> _What the task asks_: Leave out every picture, then transcribe the rest of the listing exactly.

> _Provided records_:
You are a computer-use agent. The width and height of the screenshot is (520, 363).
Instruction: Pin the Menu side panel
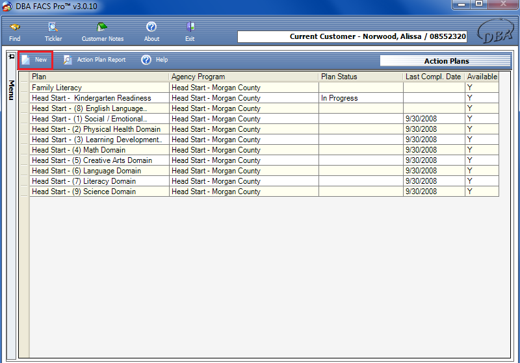point(11,57)
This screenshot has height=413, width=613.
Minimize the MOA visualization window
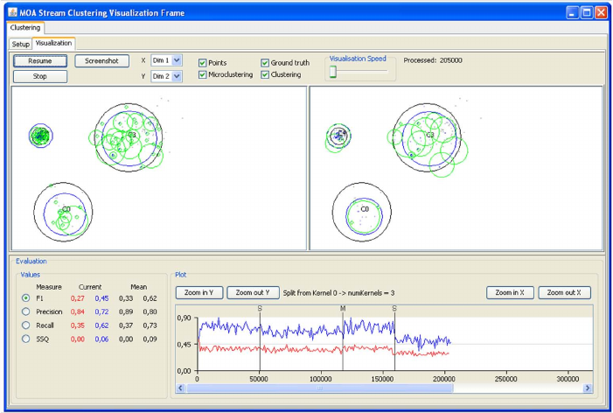[x=572, y=12]
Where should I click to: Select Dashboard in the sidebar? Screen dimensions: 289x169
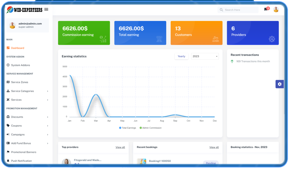[17, 48]
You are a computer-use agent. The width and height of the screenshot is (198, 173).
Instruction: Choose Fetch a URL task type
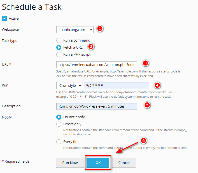coord(59,47)
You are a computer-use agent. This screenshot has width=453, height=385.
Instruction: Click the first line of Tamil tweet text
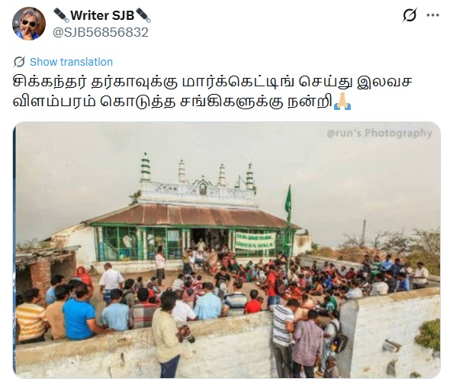pos(212,83)
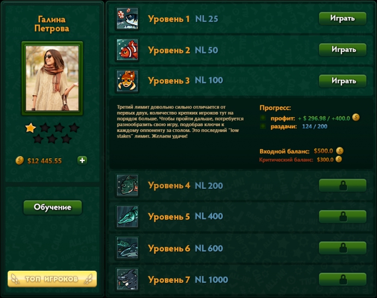Screen dimensions: 377x298
Task: Select the clownfish icon for Уровень 2
Action: (x=127, y=50)
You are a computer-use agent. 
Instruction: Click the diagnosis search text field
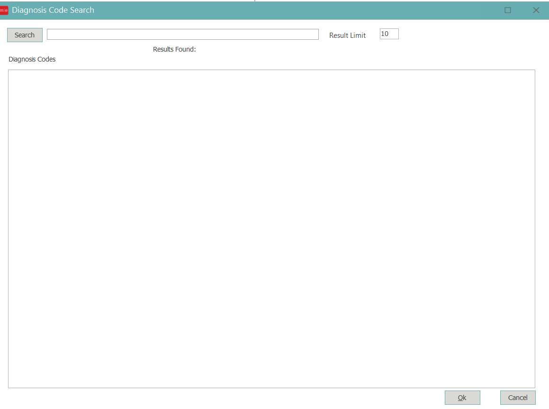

> _Answer to this task_:
You are a computer-use agent. The width and height of the screenshot is (520, 363).
Instruction: Pin the Menu side panel
point(11,57)
This screenshot has height=413, width=613.
Minimize the MOA visualization window
[x=572, y=12]
Where should I click to: Select Dashboard in the sidebar? Screen dimensions: 289x169
[17, 48]
You are a computer-use agent. The width and height of the screenshot is (198, 173).
Instruction: Choose Fetch a URL task type
coord(59,47)
You are a computer-use agent. This screenshot has width=453, height=385.
Instruction: Click the first line of Tamil tweet text
pos(212,83)
Screen dimensions: 377x298
Task: Select the clownfish icon for Уровень 2
Action: (x=127, y=50)
You are a computer-use agent. 
Instruction: Click the diagnosis search text field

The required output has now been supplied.